Ursula Macfarlane, the director of an upcoming Netflix documentary about Anna Nicole Smith, the troubled actress and model who died of an accidental drug overdose at 39, said when the project was announced, “Now feels like the right time to re-examine the life of yet another beautiful young woman whose life has been picked over and ultimately destroyed by our culture.”
Perhaps — but at what point do such re-examinations merely perpetuate the tropes that made them worthy of applying hindsight in the first place? Who gets to tell such stories, who should profit from them, and when does all that talk about reframing and about upending the male gaze become more about the performance of redemption than about the woman at the center?
The writer Kathryn VanArendonk has called this recent genre “empathy tourism”: an attempt to take viewers on a voyage to a past that’s recent enough to be recognizable but distant enough to feel bizarre. As a result, some efforts — and, perhaps even more so, the way that people talk about them — can tip into a kind of smugness.

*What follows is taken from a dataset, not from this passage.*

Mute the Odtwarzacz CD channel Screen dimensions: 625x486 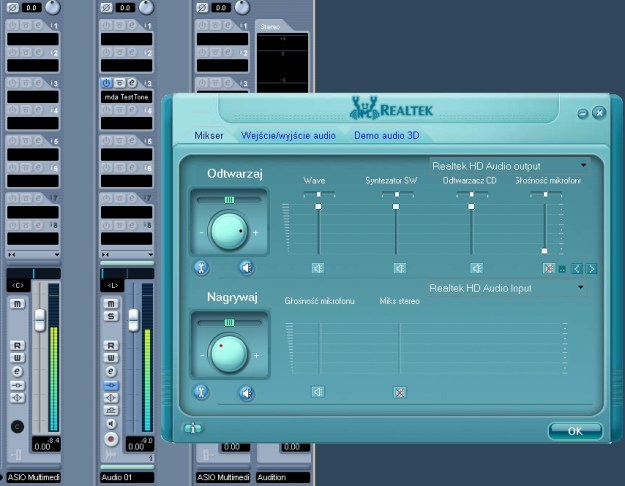click(477, 268)
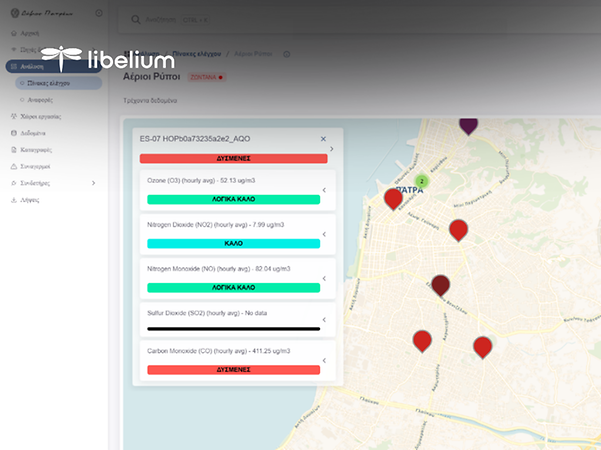Select the dark maroon map pin
The image size is (601, 450).
click(x=440, y=285)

We can still consume these stories, but through the lens of enlightenment. We get to feel good about where Ms. Lewinsky is today (she’s a producer!) but we still get to gawk at her flashing her thong to the president of the United States — a scene that, as she told me, she reluctantly signed on to.
We can nod along to heavy-handed dialogue — for example, “Sluts,” Ms. Anderson’s character declares after a disappointing court ruling, “don’t get to decide what happens to pictures of their body.” But we also get to do so while looking at her.